Wednesday, Jun 20 2001
You meet all types at Fisherman's Wharf. Depending on whom you talk to, there's a good chance they'll be from out of town, and if they've migrated to the venerable Buena Vista, you can bet they'll be drinking Irish coffee. Fred the bartender estimates that he's mixed 3 million glasses of the BV's signature cocktail over the past 30 years, and judging by the 20 Irish coffee glasses standing ready along the bar, he may hit 4 million by July.

So what'll it be?

For Sunnyvale residents Eric and Debra, the choice is Irish coffee, while Charlie, from Alameda, sips coffee, Irish style. He's on his sixth -- "This is it. After dinner, six max" -- and is probably wise to cut himself off, because he soon claims his friend Steve is the mayor of Alameda. (For the record, the mayor of Alameda has a lot more hair and is named Ralph. Charlie is full of Irish coffee.)

Then there's Hans, from the Netherlands, who bucks the trend, sipping a rather exotic (at least in Holland) Miller Genuine Draft. His eyes sparkle with wanderlust following a motorcycle trip across the western U.S. He's visited Death Valley ("pretty hot") and Las Vegas ("stupid town"), and received a rude welcome upon entering San Francisco this evening. "We were on top of a hill before Golden Gate Bridge and the wind blew like hell. It's cold," he says. "The wind is cold. It's always?"

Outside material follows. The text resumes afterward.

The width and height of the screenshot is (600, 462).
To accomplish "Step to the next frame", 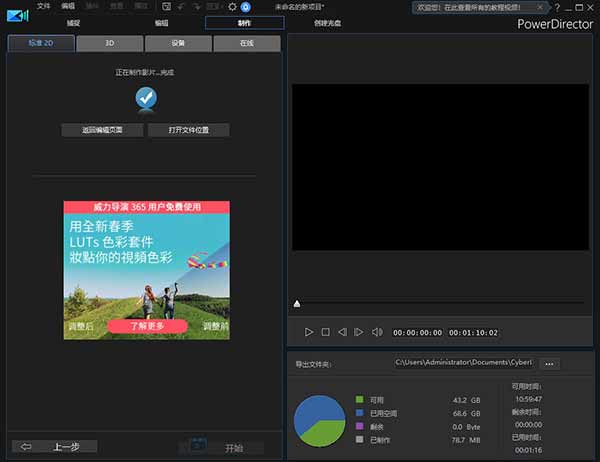I will tap(359, 332).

Ah, summer. The antidote to the chill would be (what else?) an Irish coffee, or perhaps a trip down the street to Fiddler's Green. Here, a young, sub- urban/international crowd is generating plenty of heat on the dance floor, while Estacia, another Alamedan, has somehow collected five pints of Guinness. "What brings me down is all the fine guys and fine girls, and I'd like to have sex with all of them," she says. Interesting, but can she name the mayor of her island city?

"I don't give a ...."

In other words, no.

Fiddler's Green is a good place to meet locally based foreigners. Sarah lives in San Francisco but is from the Philippines, and explains, "I had three beers and a shot of tequila -- yeah!" Arnad, from Bosnia, has been hanging out here for three years, and has noticed there are a lot of females on hand. "It depends on the time," he says. "Summer more, winter less. The womans, they like it more in summer." He's drinking a Long Island Iced Tea, and estimates that he can handle a total of five. "We can drink a lot," he says of his fellow countrymen. "We are like Russians."

Meanwhile, an Indian party is hitting full stride at Bad Abbot's across the street. Unfortunately, it's a private gig, so we return the following evening for what must surely be the city's only Bulgarian club night. The music sounds like a cross between wailing Hungarian music, punk rock, polka, and heavy metal. The dance floor is packed with Bulgarians, and at the bar, a tall, blond Bulgarian whose miniskirt would be a headband if it were hiked any higher doesn't speak much English. But Val does.

"I am certain that 90 percent of the people here are Bulgarians," he says. "It's Bulgarian music playing all night long." He's from Bulgaria, but won't discuss specifics. "I'm sure you never heard of the city," he says. "I am from Bulgaria. That is enough."